**Page text**
Paddy McCann, third from right

Paddy McCann


By MAXI McINTYRE

IT was with great sadness on 1 March that we received news of the sudden death of Volunteer Paddy McCann in Dundalk. He moved to Dundalk from his home town of Lurgan after years of constant harassment and torture at the hands of the RUC and British Army, culminating in direct death threats.
Like so many of his peers, Paddy joined the Republican Movement after internment was introduced in August 1971, when it exposed the full corruption of the unionist state. At that time he was in a highly-skilled precision engineering job with Abbicoil Springs Ltd in Portadown, and for a long time he was able to manage the demands of his career and his commitment to the republican struggle.
After years of service in defence of his local community, Paddy was arrested and interned in Long Kesh in January 1974 along with his brother, Eamon ‘Pope’ McCann. The following month, one of his other brothers, Ned, was lifted in the South and sentenced to a year in Portlaoise.
I was arrested in April 1974 and interned in the same cage along with Paddy and Pope, who welcomed me with open arms as I walked through the gates. As usual, protest followed protest in Long Kesh, with Paddy in the thick of it, ending up with the burning of the camp (at which he was quite adept) on 15 October 1974.
In the ruins of the Cages, when the decision was taken to organise an escape, Paddy was among the squads who worked in shifts 24 hours a day to tunnel out. On the night of the escape, 6 November, when the groups began to filter out on the outside of the perimeter fence, Paddy was actually in the tunnel, next in line to make his bolt for freedom, when the shooting started and Hugh Coney from Coalisland was shot dead. That night resulted in hand-to-hand fighting with the Brits on the outside.
Paddy was released shortly before the ending of internment in December 1975 and, despite having a wife and young son, returned immediately to the republican struggle back in his home town of Lurgan. Paddy’s return to the struggle meant he paid a severe price - constant arrest and torture in Castlereagh. He was interrogated for 21 days out of 24.

Entries for locating words and elements:

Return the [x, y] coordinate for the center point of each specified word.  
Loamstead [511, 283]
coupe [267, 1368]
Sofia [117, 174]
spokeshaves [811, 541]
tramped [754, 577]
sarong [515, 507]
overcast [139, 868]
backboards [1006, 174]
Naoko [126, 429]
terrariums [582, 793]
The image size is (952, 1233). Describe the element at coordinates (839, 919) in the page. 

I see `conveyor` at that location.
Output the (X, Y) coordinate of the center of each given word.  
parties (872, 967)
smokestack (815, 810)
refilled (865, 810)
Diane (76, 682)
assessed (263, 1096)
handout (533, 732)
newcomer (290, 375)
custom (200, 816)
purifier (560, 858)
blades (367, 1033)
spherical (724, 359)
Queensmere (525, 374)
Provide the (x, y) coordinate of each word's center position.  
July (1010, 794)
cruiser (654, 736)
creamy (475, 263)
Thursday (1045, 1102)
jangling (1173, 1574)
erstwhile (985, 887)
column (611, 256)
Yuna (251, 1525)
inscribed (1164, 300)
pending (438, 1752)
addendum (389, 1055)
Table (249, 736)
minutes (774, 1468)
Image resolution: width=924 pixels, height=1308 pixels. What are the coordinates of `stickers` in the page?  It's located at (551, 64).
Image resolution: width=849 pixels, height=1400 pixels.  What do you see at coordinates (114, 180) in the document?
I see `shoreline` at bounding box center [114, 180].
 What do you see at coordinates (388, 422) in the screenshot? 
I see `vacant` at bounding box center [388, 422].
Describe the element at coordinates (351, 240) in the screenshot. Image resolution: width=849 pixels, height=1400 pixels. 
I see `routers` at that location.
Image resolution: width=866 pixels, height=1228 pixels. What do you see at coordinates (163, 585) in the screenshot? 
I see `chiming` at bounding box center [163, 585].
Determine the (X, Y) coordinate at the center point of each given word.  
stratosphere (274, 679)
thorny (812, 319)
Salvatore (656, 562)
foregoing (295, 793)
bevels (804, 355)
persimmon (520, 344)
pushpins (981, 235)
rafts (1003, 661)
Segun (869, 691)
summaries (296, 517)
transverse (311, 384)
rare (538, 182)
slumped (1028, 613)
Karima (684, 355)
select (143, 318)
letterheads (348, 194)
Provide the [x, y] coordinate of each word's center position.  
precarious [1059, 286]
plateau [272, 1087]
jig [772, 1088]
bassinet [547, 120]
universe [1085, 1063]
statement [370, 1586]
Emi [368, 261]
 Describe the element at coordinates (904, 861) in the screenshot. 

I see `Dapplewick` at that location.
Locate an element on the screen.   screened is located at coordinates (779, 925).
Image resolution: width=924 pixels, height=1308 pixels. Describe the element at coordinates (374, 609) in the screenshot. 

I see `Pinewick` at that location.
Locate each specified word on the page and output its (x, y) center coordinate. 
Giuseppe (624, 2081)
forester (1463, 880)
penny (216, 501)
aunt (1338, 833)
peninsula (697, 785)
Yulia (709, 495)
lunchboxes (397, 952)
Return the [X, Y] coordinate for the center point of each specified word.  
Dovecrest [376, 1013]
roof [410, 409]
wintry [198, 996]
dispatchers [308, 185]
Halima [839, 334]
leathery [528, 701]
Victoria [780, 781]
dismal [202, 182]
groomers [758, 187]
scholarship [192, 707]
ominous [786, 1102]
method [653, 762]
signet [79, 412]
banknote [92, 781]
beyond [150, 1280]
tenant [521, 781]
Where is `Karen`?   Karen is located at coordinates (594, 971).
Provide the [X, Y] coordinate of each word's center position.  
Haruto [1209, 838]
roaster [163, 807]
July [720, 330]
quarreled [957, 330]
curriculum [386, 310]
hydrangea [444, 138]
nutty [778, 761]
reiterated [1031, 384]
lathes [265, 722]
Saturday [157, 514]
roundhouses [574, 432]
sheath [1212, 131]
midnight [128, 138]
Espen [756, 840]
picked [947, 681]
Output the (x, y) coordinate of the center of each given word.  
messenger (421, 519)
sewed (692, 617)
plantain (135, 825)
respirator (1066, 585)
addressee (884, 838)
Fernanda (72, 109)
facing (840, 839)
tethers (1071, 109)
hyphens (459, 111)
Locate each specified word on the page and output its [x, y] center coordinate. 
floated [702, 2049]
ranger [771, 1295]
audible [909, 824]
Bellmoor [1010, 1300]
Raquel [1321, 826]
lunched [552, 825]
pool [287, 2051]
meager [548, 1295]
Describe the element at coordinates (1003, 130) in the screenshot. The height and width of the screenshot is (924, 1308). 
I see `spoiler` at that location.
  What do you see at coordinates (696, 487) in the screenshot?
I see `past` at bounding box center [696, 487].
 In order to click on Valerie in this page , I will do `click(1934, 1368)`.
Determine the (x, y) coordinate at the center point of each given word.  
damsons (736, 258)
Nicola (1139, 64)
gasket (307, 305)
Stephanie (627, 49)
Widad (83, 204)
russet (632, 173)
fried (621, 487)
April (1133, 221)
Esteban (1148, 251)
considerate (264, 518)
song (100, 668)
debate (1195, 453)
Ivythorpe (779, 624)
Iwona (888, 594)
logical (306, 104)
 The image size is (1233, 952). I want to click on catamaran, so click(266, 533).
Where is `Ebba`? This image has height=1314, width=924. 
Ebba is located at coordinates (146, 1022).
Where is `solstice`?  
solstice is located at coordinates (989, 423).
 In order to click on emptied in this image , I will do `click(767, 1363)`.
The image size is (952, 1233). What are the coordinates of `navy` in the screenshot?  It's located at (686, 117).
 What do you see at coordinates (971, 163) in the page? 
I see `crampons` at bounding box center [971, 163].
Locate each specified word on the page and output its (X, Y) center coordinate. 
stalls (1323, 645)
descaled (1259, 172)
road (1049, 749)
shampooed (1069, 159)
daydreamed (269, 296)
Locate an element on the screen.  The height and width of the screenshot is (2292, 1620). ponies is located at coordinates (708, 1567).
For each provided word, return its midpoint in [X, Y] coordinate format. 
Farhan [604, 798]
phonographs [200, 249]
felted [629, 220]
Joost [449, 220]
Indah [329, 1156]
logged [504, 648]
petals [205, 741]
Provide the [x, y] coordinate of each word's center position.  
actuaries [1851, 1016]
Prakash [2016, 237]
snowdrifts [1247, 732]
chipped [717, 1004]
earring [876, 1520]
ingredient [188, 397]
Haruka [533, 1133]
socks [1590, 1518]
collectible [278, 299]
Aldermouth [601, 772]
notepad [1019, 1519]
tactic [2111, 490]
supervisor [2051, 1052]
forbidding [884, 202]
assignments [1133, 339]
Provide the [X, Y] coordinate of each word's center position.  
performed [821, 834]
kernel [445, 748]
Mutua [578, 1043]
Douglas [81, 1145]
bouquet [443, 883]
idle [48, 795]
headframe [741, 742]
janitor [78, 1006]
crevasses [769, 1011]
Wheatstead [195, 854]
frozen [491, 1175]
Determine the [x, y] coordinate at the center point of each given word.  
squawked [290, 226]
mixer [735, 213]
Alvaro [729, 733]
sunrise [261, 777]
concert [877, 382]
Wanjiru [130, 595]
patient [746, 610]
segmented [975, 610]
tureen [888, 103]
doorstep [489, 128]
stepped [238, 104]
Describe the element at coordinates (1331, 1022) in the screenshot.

**Requirements**
1 – According to the tribute, where was Paddy McCann working when he joined the Republican Movement?
2 – Reproduce the tribute from "Paddy was released" down to "days out of 24.".
3 – Answer yes or no for each statement about the tribute, and quote the words that decide it. (a) Paddy's brother Ned was sentenced to a year in Portlaoise. (b) Paddy was released after internment had ended. (c) Paddy moved from Dundalk to Lurgan.

**Completed exercise**
1 – In a highly-skilled precision engineering job with Abbicoil Springs Ltd in Portadown.

2 –
Paddy was released shortly before the ending of internment in December 1975 and, despite having a wife and young son, returned immediately to the republican struggle back in his home town of Lurgan. Paddy’s return to the struggle meant he paid a severe price - constant arrest and torture in Castlereagh. He was interrogated for 21 days out of 24.

3 –
(a) Yes: "one of his other brothers, Ned, was lifted in the South and sentenced to a year in Portlaoise."
(b) No: "Paddy was released shortly before the ending of internment in December 1975"
(c) No: "He moved to Dundalk from his home town of Lurgan"